Se sabe que Santa Apolonia nace en Alejandría (Egipto) alrededor del año 200 de nuestra era. A los 16 años, Apolonia fue bautizada al cristianismo y desde entonces dedicó su vida a predicar las enseñanzas bíblicas. Eran tiempos de activas persecuciones religiosas y de mártires por la fe cristiana. Bajo el mandato del emperador Filipo El Árabe, la premisa era perseguir, represaliar y torturar a los cristianos y así se hacía en Alejandría (parte oriental del imperio). En unas de esas acciones de ataque sobre los cristianos (en el año 249, siglo III D.C), los soldados capturaron a Apolonia, una mujer virgen de avanzada edad y la torturaron con el objetivo de que se arrepintiera de su fe cristiana, pronunciase blasfemias contra Jesucristo y adorase a los dioses paganos. Sin embargo, ella se negó y padeció la ira de la turba alejandrina. En uno de los golpes que sufrió perdió varios dientes y los restantes le fueron arrancados como tortura. Su perseverancia en defender la fe enojó más a sus atacantes y éstos la amenazaron con la hoguera pero Apolonia no se amilanó.

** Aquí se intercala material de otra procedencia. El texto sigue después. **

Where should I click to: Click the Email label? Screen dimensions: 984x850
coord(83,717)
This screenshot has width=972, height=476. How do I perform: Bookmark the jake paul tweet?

Momentos antes del final pidió a sus torturadores que le soltaran las manos haciéndoles pensar que iba a reconsiderar su decisión. Sin embargo y para sorpresa de los soldados, ella misma se lanzó al fuego de la hoguera para no renunciar a su religión.
Años más tarde su figura cayó en el olvido y no fue hasta el siglo XIV cuando vuelve a emerger en la liturgia católica. Desde entonces es a ella a quien se la invoca contra el dolor de muelas y es considerada como la patrona de las enfermedades dentales al tiempo que de los odontólogos. La iconografía de Santa Apolonia se representa con unas pinzas que sostienen un diente o con un collar en el que pende un diente de oro. Su festividad se celebra el 9 de febrero.